### Data listing
──────────

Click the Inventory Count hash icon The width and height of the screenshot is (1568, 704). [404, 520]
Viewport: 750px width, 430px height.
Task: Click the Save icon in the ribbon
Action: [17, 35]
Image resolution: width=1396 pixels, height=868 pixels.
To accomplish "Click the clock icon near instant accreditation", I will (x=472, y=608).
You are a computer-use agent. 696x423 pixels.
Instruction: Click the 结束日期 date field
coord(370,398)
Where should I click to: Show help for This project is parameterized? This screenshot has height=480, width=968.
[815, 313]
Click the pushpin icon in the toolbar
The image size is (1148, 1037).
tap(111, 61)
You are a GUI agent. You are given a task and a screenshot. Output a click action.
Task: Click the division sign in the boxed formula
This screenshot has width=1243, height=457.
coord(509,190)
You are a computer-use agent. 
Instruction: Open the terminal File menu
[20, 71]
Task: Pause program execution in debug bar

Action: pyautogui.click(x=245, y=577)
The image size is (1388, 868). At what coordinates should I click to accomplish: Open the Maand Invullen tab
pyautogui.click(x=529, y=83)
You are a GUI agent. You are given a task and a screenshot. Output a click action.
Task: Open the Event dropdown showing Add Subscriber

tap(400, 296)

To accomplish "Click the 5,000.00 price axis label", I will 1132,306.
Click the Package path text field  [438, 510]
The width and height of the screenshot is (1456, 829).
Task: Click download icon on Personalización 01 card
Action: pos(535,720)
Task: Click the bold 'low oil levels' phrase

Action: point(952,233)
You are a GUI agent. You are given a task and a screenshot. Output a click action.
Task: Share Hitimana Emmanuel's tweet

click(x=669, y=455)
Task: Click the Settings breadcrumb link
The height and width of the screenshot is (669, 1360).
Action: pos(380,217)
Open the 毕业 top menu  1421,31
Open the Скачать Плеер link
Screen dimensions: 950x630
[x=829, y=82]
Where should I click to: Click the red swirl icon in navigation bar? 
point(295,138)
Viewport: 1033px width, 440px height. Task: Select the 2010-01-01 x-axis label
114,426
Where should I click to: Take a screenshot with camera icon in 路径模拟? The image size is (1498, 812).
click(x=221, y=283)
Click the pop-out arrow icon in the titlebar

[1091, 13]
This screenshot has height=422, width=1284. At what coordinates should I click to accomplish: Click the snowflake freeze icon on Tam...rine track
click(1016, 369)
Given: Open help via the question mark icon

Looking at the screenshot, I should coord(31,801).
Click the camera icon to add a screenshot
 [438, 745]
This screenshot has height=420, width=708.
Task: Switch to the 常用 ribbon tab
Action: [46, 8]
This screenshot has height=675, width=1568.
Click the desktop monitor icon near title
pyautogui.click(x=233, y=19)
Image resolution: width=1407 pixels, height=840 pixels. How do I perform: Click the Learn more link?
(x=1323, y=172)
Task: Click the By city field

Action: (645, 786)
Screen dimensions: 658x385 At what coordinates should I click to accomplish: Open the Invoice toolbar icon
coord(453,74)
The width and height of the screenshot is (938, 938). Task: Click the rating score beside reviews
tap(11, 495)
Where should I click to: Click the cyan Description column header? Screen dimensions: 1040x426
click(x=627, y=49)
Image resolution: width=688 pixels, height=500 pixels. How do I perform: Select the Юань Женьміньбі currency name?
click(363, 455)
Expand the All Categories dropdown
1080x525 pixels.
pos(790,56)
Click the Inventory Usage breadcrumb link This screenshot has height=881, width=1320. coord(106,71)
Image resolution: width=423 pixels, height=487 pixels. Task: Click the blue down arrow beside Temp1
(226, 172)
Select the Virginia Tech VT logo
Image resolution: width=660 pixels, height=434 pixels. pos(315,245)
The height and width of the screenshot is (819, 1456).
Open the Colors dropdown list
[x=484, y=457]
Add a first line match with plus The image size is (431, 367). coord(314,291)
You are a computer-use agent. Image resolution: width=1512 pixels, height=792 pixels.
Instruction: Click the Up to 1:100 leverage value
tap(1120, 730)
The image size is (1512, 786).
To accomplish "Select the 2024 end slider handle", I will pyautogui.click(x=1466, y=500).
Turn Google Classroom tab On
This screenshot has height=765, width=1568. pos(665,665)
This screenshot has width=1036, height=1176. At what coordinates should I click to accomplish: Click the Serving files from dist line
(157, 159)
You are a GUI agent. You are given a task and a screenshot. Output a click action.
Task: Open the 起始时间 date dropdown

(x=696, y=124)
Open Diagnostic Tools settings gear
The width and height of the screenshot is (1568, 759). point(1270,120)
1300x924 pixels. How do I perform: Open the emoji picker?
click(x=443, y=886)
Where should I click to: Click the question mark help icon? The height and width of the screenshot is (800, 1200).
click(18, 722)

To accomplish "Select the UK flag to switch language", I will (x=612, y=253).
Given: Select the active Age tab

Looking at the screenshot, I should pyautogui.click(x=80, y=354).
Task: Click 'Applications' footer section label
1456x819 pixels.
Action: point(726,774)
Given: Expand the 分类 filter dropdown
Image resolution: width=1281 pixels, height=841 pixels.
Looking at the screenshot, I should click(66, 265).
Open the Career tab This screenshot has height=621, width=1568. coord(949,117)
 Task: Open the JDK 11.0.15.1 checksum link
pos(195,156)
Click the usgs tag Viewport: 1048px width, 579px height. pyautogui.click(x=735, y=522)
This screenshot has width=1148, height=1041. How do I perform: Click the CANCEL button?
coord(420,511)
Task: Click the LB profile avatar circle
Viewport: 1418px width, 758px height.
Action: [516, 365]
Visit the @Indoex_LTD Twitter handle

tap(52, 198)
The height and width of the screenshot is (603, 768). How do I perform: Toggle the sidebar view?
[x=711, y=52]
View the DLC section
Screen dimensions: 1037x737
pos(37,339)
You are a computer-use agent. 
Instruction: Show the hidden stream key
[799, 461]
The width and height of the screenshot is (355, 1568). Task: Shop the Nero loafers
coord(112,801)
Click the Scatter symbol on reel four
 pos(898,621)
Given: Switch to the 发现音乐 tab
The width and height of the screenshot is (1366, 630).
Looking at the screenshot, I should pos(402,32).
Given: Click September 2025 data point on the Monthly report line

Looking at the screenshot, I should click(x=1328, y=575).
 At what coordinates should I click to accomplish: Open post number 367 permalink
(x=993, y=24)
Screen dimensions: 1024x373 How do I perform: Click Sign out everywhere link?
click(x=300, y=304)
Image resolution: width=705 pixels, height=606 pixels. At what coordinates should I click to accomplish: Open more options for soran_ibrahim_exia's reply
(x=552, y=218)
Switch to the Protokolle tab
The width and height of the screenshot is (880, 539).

──────────

Rewrite the part that opens with the line containing "1300x924 pixels. How" and closes with the line containing "click(18, 722)", putting "sticker panel" in place of "emoji picker" and keeping everything else the same.

1300x924 pixels. How do I perform: Open the sticker panel?
click(x=443, y=886)
Where should I click to: Click the question mark help icon? The height and width of the screenshot is (800, 1200).
click(18, 722)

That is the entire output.